Thursday 26 March 2009

Ozymandias

"All flesh is as grass, and all the glory of man as the flower of the grass. The grass withers and the flower falls away. But the word of the Lord endure forever - 1 Peter 1v:24-25

I met a traveler from an antique land
Who said: Two vast and trunkless legs of stone
Stand in the desert. Near them, on the sand,
Half sunk, a shattered visage lies, whose frown,
And wrinkled lip, and sneer of cold command,
Tell that its sculptor well those passions read
Which yet survive, stamped on these lifeless things,
The hand that mocked them, and the heart that fed;
And on the pedestal these words appear:
“My name is Ozymandias, king of kings:
Look upon my works, ye Mighty, and despair!”
Nothing beside remains. Round the decay
Of that colossal wreck, boundless and bare
The lone and level sands stretch far away.

Thus wrote Percy Shelly in his sonnet Ozymandias. Ozymandias is another name for the Great Pharaoh Ramses II who ruled Egypt for 66 years in the 13th century B.C. Ramses had a statue built to his own glory, and had engraved on it the words ‘King of kings am I, Osymandias. If anyone would know how great I am and where I lie, let him surpass one of my works.’

Many indeed consider Ramses the Great to be one of ‘greatest rulers’ who ever lived. His accomplishments are astounding. This led him to believe that no one could ever match his glory. And yet, three thousand years later nothing remains but his own glorious words in the sand.
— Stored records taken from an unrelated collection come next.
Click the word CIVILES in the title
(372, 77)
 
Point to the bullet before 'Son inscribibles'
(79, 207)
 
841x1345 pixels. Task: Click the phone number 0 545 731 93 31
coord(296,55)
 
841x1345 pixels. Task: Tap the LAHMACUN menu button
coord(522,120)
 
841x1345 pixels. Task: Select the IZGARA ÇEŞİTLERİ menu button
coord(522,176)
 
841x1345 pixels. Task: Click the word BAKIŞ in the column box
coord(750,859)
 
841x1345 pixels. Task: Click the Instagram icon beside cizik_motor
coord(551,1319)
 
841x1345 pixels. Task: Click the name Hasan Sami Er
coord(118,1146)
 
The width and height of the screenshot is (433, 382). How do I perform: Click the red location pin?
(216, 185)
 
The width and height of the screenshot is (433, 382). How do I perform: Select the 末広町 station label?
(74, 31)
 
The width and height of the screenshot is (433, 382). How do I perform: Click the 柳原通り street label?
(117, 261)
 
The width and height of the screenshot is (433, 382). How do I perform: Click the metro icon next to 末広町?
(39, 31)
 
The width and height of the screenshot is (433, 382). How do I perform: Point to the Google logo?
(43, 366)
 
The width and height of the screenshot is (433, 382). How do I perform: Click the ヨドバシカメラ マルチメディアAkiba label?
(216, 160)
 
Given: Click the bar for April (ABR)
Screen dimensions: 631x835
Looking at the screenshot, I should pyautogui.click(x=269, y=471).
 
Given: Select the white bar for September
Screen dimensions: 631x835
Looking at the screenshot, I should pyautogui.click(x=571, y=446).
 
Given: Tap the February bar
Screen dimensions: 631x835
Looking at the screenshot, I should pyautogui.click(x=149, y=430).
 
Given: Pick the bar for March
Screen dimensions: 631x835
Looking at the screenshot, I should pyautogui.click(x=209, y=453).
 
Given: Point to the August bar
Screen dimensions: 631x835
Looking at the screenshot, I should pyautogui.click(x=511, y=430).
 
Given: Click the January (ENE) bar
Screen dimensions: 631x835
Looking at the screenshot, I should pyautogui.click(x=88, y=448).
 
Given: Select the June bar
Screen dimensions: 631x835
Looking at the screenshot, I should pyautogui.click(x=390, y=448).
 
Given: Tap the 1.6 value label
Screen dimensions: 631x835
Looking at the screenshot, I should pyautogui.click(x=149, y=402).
Shelly’s friend Horace Smith wrote a sonnet on the same topic that boldly makes a modern day application –

‘We wonder, and some Hunter may express
Wonder like ours, when thro' the wilderness
Where London stood, holding the Wolf in chace,
He meets some fragments huge, and stops to guess
What powerful but unrecorded race
Once dwelt in that annihilated place.’

What better picture of the truth of James 1v24-25? Every man, even the rich, famous, and powerful Ramses II is like the grass that fades away. After a reign of 66 years many thought that he indeed was a god because that lifespan was extremely unusual. But the day came when he died and withered away, just like the flowering grasses in a field.

Today we can build our own mini-Egypts and erect our own mini-statues as tributes to our own glory, but one day it is all going to fade away. I think it just barely feasible that we spend far too much time on that which fades away and far too little time on the one thing that does endure.

The word of God endures forever. It still stands. It stood in Ramses day and it is still living and abiding today. Ramses mighty kingdom could not endure the passage of time, but the word of God has.

So what are we going to do? Are we going the construct our own Ozymandias statue to all the great things we have done? Or are we going to construct our lives around the only Thing that lives and abides forever?